Dr. Richard Pan, a former state senator, speaks at a news conference after visiting a Kaiser Permanente warehouse in Downey on March 18, 2023. Photo by Ringo Chiu, AP Photo
In summary
Republican Rep. Kevin Kiley has garnered his most well-known Democratic challenger yet in Dr. Richard Pan, the former state senator who once made national headlines for going toe-to-toe with Robert F. Kennedy Jr. as California pushed to enforce school vaccine mandates.
Republican Rep. Kevin Kiley’s newest Democratic challenger might be even more well known to Sacramento-area voters than the two-term congressman who has represented the area since 2023.

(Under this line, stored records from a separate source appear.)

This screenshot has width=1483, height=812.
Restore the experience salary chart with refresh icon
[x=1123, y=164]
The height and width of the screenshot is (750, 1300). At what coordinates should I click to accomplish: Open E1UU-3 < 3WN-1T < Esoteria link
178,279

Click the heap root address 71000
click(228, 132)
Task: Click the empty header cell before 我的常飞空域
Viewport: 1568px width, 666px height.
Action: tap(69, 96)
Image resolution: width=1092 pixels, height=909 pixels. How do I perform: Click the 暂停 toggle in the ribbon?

Dr. Richard Pan, a Harvard-trained pediatrician and former state senator who made national headlines for leading California’s effort to eliminate religious and “personal belief” exemptions to school vaccine mandates, announced his candidacy for California’s 3rd Congressional District on Tuesday.
Pan and Democrats nationwide hope to hold Republicans like Kiley accountable for supporting President Donald Trump’s megabill, which over the next 10 years will cause an estimated 10 million Americans to lose health coverage under Medicaid and the Affordable Care Act, according to the nonpartisan Congressional Budget Office.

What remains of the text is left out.